**Excerpt to read:**

---+---

Whenever we are faced with a new surgical technique, after overcoming our natural scepticism, two simultaneous questions arise: Why change at all, and if changing is deemed appropriate, how to go about it? Such is the case with bimanual phaco, a new development in cataract surgery that is unfolding with the new millennium.
I believe the question as to how the transition to bimanual phaco can be facilitated for ophthalmologists wishing to carry out microincision surgery to be more pertinent than that searching for reasons to change, as the answer would seem entirely obvious to any practitioner having successfully mastered the transition.
From the very first descriptions onwards, the bimanual nucleofracture technique has been perfected with the development of irrigating choppers that make it possible to achieve nuclear cracking without sculpting. However, for most ophthalmologists performing cataract surgery using the coaxial technique, bimanual phaco requires a more or less long learning curve, followed by another, necessary to master the phacochop technique. In fact, due to reduced mobility of the instruments nuclear fracture is more difficult when performed with a micro-incision of less than 1.5 mm than with a 3.2 mm incision. On the other hand, the difficulties in synchronizing intracameral chopper manoeuvres with those of the ultrasound probe represent a hurdle for many practitioners in allowing themselves to be convinced by bimanual phaco itself.
Today, many authors believe that the bimanual phacochop technique is the most appropriate to limit ultrasound emissions and therefore to perform less invasive microincision phacoemulsification.

---+---

Entries drawn from a collection

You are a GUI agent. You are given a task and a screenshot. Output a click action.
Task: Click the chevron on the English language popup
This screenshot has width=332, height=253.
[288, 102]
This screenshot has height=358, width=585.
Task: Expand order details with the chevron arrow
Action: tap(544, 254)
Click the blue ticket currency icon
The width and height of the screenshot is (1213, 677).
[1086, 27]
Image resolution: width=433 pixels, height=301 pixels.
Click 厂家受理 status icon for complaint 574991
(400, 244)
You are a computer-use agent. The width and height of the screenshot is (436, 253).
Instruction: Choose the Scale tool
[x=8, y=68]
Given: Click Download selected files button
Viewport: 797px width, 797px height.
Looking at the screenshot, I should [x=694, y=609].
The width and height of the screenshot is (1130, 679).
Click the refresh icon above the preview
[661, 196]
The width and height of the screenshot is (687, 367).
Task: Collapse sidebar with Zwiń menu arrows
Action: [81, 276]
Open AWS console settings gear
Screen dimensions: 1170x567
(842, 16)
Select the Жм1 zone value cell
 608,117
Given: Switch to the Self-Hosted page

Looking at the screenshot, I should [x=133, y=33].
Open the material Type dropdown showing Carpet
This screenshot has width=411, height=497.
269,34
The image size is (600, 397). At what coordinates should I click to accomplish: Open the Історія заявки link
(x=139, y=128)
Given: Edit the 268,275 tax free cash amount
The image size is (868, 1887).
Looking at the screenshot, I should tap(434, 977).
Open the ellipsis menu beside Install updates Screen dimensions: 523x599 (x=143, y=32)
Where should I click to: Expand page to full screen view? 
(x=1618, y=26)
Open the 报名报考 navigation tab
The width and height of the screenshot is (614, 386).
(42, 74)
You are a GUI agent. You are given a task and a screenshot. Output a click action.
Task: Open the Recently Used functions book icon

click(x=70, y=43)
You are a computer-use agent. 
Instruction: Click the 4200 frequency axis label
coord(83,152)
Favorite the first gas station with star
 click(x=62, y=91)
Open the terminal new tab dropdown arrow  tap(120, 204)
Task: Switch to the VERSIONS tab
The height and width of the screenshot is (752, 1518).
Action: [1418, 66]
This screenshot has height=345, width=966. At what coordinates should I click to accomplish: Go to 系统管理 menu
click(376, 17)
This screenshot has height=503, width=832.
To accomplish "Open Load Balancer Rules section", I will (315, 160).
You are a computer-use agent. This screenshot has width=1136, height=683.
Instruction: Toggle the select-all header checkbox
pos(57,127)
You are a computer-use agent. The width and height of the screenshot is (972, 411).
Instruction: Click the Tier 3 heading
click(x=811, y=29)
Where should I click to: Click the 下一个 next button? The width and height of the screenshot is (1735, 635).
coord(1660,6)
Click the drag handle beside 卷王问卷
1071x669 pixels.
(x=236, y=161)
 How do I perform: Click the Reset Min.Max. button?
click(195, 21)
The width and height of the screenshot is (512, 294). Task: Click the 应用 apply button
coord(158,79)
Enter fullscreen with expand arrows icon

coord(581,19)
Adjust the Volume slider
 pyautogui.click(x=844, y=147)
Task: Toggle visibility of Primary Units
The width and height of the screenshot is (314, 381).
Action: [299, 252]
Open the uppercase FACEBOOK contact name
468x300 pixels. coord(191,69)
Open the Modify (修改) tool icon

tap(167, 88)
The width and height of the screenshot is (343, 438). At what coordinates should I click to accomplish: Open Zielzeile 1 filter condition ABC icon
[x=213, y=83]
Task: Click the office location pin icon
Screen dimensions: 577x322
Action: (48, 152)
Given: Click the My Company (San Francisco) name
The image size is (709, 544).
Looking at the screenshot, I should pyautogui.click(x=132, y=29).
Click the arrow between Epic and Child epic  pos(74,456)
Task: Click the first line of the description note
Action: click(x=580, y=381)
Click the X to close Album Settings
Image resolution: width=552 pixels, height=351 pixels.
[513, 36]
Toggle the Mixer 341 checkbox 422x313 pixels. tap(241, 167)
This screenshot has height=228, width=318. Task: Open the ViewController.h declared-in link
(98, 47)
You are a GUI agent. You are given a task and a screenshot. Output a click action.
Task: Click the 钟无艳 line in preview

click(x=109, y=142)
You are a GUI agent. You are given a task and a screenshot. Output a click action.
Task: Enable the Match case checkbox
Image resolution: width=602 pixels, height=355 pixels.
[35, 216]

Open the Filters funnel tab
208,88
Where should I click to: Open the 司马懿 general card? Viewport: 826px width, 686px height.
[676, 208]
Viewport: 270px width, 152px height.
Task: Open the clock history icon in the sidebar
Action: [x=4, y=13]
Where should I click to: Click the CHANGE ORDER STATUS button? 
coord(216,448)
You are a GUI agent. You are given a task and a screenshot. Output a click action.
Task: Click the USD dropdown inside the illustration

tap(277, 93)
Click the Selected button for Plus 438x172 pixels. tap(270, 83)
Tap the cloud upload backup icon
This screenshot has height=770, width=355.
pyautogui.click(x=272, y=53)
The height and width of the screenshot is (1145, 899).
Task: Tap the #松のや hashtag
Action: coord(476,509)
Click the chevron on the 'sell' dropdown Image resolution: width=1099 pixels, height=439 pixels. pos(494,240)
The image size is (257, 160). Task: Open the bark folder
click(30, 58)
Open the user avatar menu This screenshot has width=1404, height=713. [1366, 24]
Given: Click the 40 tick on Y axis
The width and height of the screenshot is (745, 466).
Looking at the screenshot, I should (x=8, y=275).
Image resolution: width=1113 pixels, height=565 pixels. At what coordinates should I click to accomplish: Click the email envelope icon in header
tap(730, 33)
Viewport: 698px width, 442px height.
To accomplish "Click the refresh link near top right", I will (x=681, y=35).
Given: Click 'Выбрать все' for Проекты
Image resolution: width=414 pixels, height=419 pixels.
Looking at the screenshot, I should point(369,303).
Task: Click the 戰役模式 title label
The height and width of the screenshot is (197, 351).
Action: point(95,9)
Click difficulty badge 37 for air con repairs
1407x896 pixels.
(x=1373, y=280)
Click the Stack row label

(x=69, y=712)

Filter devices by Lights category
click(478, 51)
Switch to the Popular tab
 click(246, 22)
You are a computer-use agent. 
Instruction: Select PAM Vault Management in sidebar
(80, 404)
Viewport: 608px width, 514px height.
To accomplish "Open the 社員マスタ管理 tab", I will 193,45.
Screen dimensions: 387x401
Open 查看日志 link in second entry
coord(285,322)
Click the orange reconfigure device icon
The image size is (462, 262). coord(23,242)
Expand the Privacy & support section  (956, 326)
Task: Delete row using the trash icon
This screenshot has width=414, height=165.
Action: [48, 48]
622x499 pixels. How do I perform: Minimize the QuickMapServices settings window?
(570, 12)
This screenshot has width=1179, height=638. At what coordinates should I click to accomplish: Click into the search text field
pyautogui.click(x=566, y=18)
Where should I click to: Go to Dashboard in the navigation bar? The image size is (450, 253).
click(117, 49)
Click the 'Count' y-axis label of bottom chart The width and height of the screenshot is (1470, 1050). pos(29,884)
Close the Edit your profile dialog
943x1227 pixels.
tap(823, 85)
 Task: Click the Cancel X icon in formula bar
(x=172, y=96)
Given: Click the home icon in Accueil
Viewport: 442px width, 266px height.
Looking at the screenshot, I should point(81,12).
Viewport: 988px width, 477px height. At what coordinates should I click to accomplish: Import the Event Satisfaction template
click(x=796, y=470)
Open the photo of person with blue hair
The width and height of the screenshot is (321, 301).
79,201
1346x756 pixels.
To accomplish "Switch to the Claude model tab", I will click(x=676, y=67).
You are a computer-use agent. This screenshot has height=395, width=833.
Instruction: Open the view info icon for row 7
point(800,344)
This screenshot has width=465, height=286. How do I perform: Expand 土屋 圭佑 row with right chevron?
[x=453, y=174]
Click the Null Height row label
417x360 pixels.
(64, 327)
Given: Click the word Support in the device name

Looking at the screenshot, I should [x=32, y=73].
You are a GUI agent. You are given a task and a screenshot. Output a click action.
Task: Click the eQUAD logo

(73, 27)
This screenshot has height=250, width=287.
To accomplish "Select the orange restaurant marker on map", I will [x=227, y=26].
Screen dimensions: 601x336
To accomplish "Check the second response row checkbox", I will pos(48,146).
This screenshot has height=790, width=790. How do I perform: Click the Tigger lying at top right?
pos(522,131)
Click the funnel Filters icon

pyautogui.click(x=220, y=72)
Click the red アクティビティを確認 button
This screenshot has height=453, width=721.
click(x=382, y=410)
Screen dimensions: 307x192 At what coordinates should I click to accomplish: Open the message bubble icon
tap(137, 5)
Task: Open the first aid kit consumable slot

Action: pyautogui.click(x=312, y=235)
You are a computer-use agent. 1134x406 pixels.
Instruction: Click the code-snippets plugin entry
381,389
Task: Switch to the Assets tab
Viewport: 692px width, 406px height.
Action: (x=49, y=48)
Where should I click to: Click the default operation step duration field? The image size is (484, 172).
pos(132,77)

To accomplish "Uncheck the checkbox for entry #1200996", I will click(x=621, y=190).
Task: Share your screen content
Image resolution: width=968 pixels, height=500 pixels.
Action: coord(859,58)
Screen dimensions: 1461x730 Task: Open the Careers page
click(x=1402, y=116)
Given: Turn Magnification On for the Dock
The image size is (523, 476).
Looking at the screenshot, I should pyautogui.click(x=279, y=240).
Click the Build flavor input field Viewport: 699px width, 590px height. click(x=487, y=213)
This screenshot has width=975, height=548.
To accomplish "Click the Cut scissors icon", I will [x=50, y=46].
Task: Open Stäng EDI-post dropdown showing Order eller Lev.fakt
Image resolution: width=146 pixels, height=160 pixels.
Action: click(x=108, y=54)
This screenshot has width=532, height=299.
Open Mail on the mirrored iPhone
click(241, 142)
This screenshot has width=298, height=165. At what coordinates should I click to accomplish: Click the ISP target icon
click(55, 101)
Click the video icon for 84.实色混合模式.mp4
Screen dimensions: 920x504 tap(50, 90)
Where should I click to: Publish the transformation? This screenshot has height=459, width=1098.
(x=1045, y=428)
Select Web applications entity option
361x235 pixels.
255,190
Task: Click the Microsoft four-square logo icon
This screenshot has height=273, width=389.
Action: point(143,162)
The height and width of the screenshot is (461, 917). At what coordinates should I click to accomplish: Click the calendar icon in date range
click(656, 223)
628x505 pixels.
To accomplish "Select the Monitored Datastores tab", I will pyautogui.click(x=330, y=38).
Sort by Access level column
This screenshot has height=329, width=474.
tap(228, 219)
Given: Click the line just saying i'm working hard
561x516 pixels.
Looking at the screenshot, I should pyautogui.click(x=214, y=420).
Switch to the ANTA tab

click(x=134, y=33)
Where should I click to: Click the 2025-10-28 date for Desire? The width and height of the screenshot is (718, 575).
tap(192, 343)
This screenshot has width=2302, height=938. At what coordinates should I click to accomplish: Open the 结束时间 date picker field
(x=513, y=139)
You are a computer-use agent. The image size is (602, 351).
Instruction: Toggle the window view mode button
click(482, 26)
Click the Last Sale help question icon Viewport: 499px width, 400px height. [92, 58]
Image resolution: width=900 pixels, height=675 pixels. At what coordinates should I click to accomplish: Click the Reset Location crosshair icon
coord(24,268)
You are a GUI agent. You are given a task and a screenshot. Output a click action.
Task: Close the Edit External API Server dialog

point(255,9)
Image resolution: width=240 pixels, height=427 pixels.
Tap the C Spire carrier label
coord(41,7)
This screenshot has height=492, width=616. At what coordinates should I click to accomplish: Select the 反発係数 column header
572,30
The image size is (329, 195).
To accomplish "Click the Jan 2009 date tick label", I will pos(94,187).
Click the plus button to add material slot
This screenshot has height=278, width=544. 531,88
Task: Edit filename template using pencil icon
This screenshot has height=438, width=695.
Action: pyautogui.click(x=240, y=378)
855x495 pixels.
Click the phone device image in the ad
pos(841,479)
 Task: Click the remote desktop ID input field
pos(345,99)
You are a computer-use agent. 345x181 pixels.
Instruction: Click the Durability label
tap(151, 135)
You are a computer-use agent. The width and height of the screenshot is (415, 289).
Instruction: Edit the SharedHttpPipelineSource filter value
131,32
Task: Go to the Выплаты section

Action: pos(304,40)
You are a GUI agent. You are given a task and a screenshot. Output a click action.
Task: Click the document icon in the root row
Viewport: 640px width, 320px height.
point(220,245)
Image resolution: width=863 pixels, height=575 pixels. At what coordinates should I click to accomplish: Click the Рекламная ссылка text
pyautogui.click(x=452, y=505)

---+---

**Required tasks:**
1. Using the passage on bimanual phaco above the listing, decide whether each statement agrees with it. Answer yes or no for each and quote the words that settle it.
(a) Nuclear fracture is easier through a micro-incision of less than 1.5 mm than through a 3.2 mm incision.
(b) Irrigating choppers allow nuclear cracking without sculpting.
(c) Many authors regard the bimanual phacochop technique as the most appropriate way to limit ultrasound emissions.
2. Answer these questions from the passage on bimanual phaco above the listing.
(a) What two simultaneous questions arise when surgeons face a new surgical technique?
(b) What incision size is compared with the micro-incision of less than 1.5 mm?
(c) What difficulties are a hurdle that keeps many practitioners from being convinced by bimanual phaco?

**Answers for this exercise:**
1.
(a) No: "nuclear fracture is more difficult when performed with a micro-incision of less than 1.5 mm than with a 3.2 mm incision"
(b) Yes: "irrigating choppers that make it possible to achieve nuclear cracking without sculpting"
(c) Yes: "many authors believe that the bimanual phacochop technique is the most appropriate to limit ultrasound emissions"

2.
(a) Why change at all, and, if changing is deemed appropriate, how to go about it.
(b) A 3.2 mm incision.
(c) The difficulties in synchronizing intracameral chopper maneuvers with those of the ultrasound probe.